Chromatic aberration has always been an issue affecting the image we see when using binoculars.
Although achromatic doublets have played a significant role in reducing chromatic aberration, there still remained a subtle colorful fringe at the edge of an object.
In some high-end telescopes, fluorite crystal is used for the objective lenses. Fluorite is not a glass but a kind of crystal, which is too fragile and expensive for mass production.
Instead of fluorite, ED (Extra-low Dispersion) lenses have become prevalent as they are much easier to manufacture than fluorite crystal. Although more affordable than fluorite crystal, ED binoculars are about 1.5 times the cost of conventional binoculars.
Today, ED lenses are mainly used in binoculars with an aperture larger than 40mm because chromatic
aberration becomes more noticeable with larger apertures and higher magnifications.
Comparison of an ED lens and a regular achromatic doublet
When using binoculars, you’ll usually notice a little purple fringe around objects. With a large pair and higher magnification, however, color fringing around objects such as branches against a white cloudy sky becomes much more apparent.
The chromatic aberration is caused by the fact that the focal point varies according to the wavelength of light. To minimize chromatic aberration, there have been great efforts to make these different wavelengths of light focus at the same point.
Although achromatic doublets can minimize color fringing by matching the focal points of red and blue,
lights with other wavelengths such as green still have different focal points.
We had not been able to remove chromatic aberration more until Extra-low Dispersion glass, which has a unique characteristic of dispersion, came along.
Compared with conventional optical glass, with an ED lens, the focal points of different wavelengths of
light are much closer, which greatly minimizes chromatic aberration.
An ED lens does not necessarily mean “a sharp image.”
As mentioned above, an ED lens plays an essential role in minimizing color fringing. However, this does not necessarily mean the binoculars with ED lenses always produce a sharp image.
Besides the type of glass used to make the lenses, there are several factors that go into producing a
sharp image. For example, Nikon once produced 8×32 SE, a typical Porro Prism binocular design, which was excellent in every way, although it was made using conventional optical glass.
Therefore, if you see “ED glass” in the specifications, you might think, “Oh, this pair must have less color fringing.” But this is not always the case.
In my opinion, if you want a pair with magnification higher than 8× and an aperture larger than 40mm, it is worthwhile to consider ED binoculars.

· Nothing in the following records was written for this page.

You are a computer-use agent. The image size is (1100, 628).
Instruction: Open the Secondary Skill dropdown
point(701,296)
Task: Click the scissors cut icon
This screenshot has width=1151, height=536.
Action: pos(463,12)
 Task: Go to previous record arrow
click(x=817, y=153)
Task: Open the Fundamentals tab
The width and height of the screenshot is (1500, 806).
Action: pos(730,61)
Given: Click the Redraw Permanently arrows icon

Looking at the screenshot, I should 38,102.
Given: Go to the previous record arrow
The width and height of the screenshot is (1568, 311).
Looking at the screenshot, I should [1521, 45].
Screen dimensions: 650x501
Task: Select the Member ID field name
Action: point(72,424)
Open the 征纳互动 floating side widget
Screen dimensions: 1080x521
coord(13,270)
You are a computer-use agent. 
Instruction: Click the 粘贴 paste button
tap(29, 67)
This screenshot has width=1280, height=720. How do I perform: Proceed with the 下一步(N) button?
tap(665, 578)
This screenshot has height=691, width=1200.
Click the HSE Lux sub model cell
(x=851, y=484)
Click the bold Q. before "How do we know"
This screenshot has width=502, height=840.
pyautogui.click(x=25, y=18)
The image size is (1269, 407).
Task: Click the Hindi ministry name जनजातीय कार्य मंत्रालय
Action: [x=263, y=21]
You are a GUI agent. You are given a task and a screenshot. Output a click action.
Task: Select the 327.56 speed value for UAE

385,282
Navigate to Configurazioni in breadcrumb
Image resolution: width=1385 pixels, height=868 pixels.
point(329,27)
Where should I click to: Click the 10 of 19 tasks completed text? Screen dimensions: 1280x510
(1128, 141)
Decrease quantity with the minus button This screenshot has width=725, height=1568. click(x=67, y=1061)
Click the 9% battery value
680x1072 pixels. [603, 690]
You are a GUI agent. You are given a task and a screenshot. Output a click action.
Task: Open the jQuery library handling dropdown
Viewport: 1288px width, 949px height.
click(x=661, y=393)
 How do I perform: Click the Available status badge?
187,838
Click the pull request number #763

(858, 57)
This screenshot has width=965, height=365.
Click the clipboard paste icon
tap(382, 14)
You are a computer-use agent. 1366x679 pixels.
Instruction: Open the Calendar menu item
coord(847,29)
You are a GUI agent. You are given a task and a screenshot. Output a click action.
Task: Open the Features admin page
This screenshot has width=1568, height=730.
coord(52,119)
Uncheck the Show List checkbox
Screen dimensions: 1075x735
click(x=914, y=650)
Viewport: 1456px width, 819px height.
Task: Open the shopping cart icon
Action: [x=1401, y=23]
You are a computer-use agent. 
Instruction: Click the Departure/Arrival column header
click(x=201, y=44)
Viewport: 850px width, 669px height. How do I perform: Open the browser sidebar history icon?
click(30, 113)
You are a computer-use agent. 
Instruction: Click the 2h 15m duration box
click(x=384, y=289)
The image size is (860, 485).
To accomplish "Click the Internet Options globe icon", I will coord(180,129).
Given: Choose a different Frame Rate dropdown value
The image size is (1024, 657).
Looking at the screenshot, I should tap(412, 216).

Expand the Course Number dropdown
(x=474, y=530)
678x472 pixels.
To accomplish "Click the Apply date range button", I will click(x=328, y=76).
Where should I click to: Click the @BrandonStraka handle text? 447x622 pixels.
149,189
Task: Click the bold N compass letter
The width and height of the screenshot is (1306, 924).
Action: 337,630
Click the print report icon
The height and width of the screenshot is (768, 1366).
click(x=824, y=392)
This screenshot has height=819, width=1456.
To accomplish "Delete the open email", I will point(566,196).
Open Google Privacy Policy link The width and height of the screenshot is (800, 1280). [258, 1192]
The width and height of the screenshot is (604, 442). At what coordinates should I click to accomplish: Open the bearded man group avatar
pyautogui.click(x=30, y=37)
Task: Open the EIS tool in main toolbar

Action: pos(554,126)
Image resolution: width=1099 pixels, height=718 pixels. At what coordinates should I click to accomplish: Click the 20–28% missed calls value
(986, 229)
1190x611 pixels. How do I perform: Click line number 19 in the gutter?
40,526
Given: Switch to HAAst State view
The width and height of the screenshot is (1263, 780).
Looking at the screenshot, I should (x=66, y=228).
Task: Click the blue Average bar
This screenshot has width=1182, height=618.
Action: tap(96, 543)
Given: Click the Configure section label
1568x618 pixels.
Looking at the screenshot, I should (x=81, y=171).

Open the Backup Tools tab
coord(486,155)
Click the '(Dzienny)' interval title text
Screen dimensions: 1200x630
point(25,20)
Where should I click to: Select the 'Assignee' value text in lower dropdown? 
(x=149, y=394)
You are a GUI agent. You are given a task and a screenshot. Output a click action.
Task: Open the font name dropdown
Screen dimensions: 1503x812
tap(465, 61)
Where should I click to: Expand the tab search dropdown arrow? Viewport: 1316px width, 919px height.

Compared with conventional optical glass, ED glass greatly reduces the difference of focal points of different colors. Combined with other glasses, an ED lens can transmit an image with little apparent color fringing.
Although binoculars with ED lenses are common, the price is about 1.5 times compared to those with conventional lenses. So, I recommend you consider ED binoculars if you want a pair with an aperture larger than 40mm and a magnification higher than 8×.
Even though ED glass has been a breakthrough technology for binoculars, keep in mind that it can’t
solve all image distortion issues.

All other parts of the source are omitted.